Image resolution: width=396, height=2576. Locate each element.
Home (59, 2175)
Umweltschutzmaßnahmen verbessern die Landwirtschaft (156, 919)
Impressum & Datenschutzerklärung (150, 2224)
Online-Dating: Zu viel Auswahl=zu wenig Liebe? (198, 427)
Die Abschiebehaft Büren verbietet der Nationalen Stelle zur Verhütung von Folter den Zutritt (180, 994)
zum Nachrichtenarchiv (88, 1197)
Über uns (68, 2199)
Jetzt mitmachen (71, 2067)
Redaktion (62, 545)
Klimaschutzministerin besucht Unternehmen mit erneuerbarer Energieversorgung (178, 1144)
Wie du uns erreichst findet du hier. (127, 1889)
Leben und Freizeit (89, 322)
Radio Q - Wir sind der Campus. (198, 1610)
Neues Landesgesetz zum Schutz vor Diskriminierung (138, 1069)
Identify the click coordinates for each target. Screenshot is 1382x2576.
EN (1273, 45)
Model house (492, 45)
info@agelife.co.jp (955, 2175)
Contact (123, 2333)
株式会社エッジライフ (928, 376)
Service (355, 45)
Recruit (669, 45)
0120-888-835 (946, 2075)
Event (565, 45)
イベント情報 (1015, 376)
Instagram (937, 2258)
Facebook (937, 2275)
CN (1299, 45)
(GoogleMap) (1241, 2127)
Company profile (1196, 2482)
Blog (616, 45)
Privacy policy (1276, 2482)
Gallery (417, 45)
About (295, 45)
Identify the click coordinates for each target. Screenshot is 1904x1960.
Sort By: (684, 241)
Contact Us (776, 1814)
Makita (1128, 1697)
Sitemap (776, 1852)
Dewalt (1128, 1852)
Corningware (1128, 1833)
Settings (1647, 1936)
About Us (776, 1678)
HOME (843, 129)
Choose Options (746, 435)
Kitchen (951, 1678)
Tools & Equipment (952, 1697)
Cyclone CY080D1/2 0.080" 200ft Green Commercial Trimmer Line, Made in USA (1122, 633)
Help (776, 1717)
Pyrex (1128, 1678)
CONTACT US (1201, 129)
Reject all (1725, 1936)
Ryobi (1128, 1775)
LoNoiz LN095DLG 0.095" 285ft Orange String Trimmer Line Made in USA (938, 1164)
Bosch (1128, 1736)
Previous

■ **Assigned task**
All of the records should be repeated precisely as written.

■ **Reply**
Image resolution: width=396, height=2576. Locate each element.
Home (59, 2175)
Umweltschutzmaßnahmen verbessern die Landwirtschaft (156, 919)
Impressum & Datenschutzerklärung (150, 2224)
Online-Dating: Zu viel Auswahl=zu wenig Liebe? (198, 427)
Die Abschiebehaft Büren verbietet der Nationalen Stelle zur Verhütung von Folter den Zutritt (180, 994)
zum Nachrichtenarchiv (88, 1197)
Über uns (68, 2199)
Jetzt mitmachen (71, 2067)
Redaktion (62, 545)
Klimaschutzministerin besucht Unternehmen mit erneuerbarer Energieversorgung (178, 1144)
Wie du uns erreichst findet du hier. (127, 1889)
Leben und Freizeit (89, 322)
Radio Q - Wir sind der Campus. (198, 1610)
Neues Landesgesetz zum Schutz vor Diskriminierung (138, 1069)
Identify the click coordinates for each target. Screenshot is 1382x2576.
EN (1273, 45)
Model house (492, 45)
info@agelife.co.jp (955, 2175)
Contact (123, 2333)
株式会社エッジライフ (928, 376)
Service (355, 45)
Recruit (669, 45)
0120-888-835 (946, 2075)
Event (565, 45)
イベント情報 (1015, 376)
Instagram (937, 2258)
Facebook (937, 2275)
CN (1299, 45)
(GoogleMap) (1241, 2127)
Company profile (1196, 2482)
Blog (616, 45)
Privacy policy (1276, 2482)
Gallery (417, 45)
About (295, 45)
Identify the click coordinates for each target. Screenshot is 1904x1960.
Sort By: (684, 241)
Contact Us (776, 1814)
Makita (1128, 1697)
Sitemap (776, 1852)
Dewalt (1128, 1852)
Corningware (1128, 1833)
Settings (1647, 1936)
About Us (776, 1678)
HOME (843, 129)
Choose Options (746, 435)
Kitchen (951, 1678)
Tools & Equipment (952, 1697)
Cyclone CY080D1/2 0.080" 200ft Green Commercial Trimmer Line, Made in USA (1122, 633)
Help (776, 1717)
Pyrex (1128, 1678)
CONTACT US (1201, 129)
Reject all (1725, 1936)
Ryobi (1128, 1775)
LoNoiz LN095DLG 0.095" 285ft Orange String Trimmer Line Made in USA (938, 1164)
Bosch (1128, 1736)
Previous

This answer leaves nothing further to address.